▶ Goal 1:
Answer these from the blog post below, one line each:
(a) At which airport did the writers wait seven hours for the next plane?
(b) What make of car did Hugo and Tom drive?
(c) Which charity were the writers raising money for?
▶ Goal 2: Sum up the blog post below in two sentences.

▶ Source document:

»»

Sunday, 14 April 2013
Monday, 1 April 2013
(24) 30 March. Home and Goodbyes
We left Morocco yesterday after a last morning with the other groups – and promises to keep in touch - before we all went our separate ways (although most were on the same flight as us, for the first part at least). It was a short run to the local airport and the trip to Casablanca and where we had our first twitch as the guys doing passport checks seemed to be confused and suspicious of our in-and-out in a day routine from yesterday. Still, it was resolved and we were allowed to get our bags, move 200 yards through the terminal, and then wait seven hours for the next plane. Of course there was still the question (for Sue at least) of whether the process that acknowledged her having ‘exported’ the Audi actually worked. Happily all went swimmingly and we arrived in Gatwick as planned without further problems.
Trips like ours are made by the people so we would like to say a big public ‘thank you’ to the other groups we hung out with, helped us on our way and generally made the last two weeks as memorable as they have been. To John and Terry and Mark in the Peugeot who were unquestionably the best organised of us as far as any car emergencies were concerned; they managed to produce something to help all of us out of a crisis at some point when the rest of us had run out of ideas. To Hugo and Tom, the Irish guys in their Mercedes which seemed to stand in as a portable Morrisons; we all loved the moment at the border when the guard asked all the British to come to the front of the queue and you willingly counted yourselves in our number. And to Robin, Ian and Nigel in the other Mercedes (the one with head gasket problem); great ‘doers’ and ‘fixers’ and between them generous to a fault. It has been great trip guys. Thank you.
And finally a ‘thank you’ to those of you out there who have been supporting us in raising money for Great Ormond Street and sharing our adventure. We both hope that in some small way this blog has allowed us to share the fun, the frustrations and the thrills of the last two weeks.
Now with Added Photos!
We have now added a few pictures to the appropriate blog entries including a video of us driving on the beach. Or as the marketing people would have it: ‘we have added new media product to enhance your blog-reading experience.’
(23) 29 March. Car Selling Part 2 - Moroccan Madness.

««

▶ Recorded information:
»»

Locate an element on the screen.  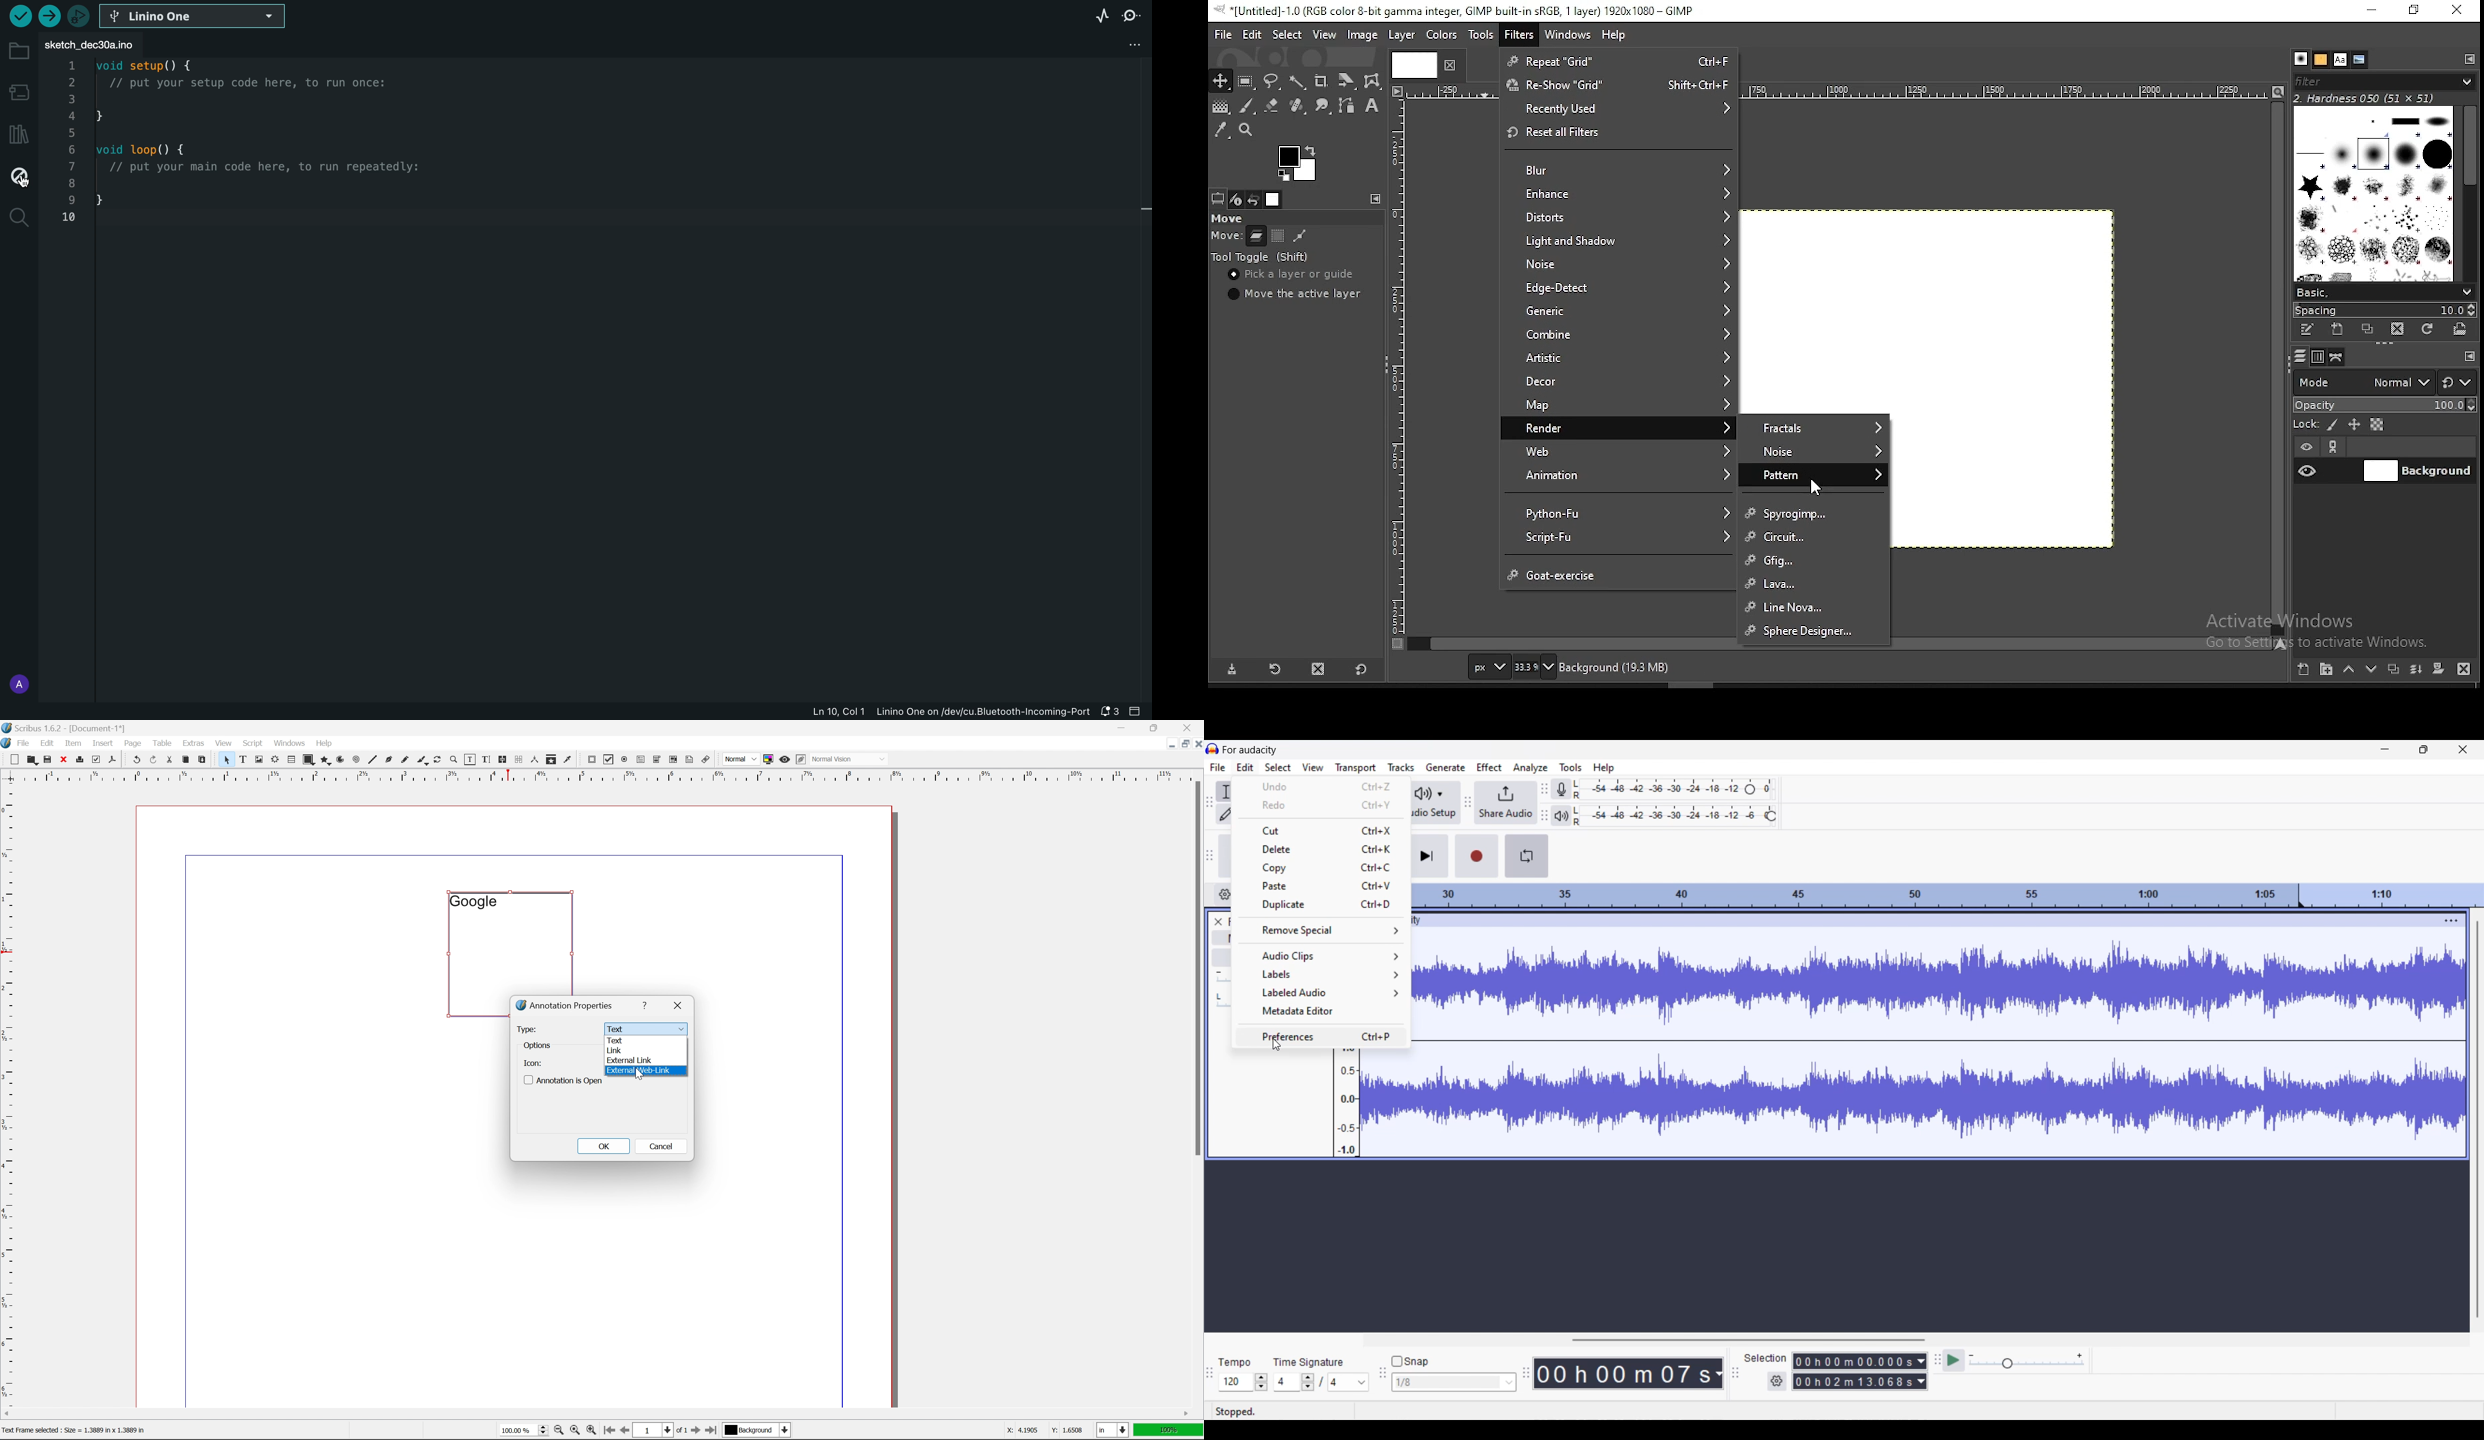
icon: is located at coordinates (533, 1062).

««

▶ Expected answer 1:
(a) Casablanca
(b) A Mercedes
(c) Great Ormond Street

▶ Expected answer 2: After leaving Morocco, the writers flew through Casablanca, where a confused passport check caused a brief worry and they waited seven hours, and then reached Gatwick without further problems. They thank the other groups who made the last two weeks memorable and the people supporting their fundraising for Great Ormond Street, and they mention adding photos and a video of driving on the beach to the blog.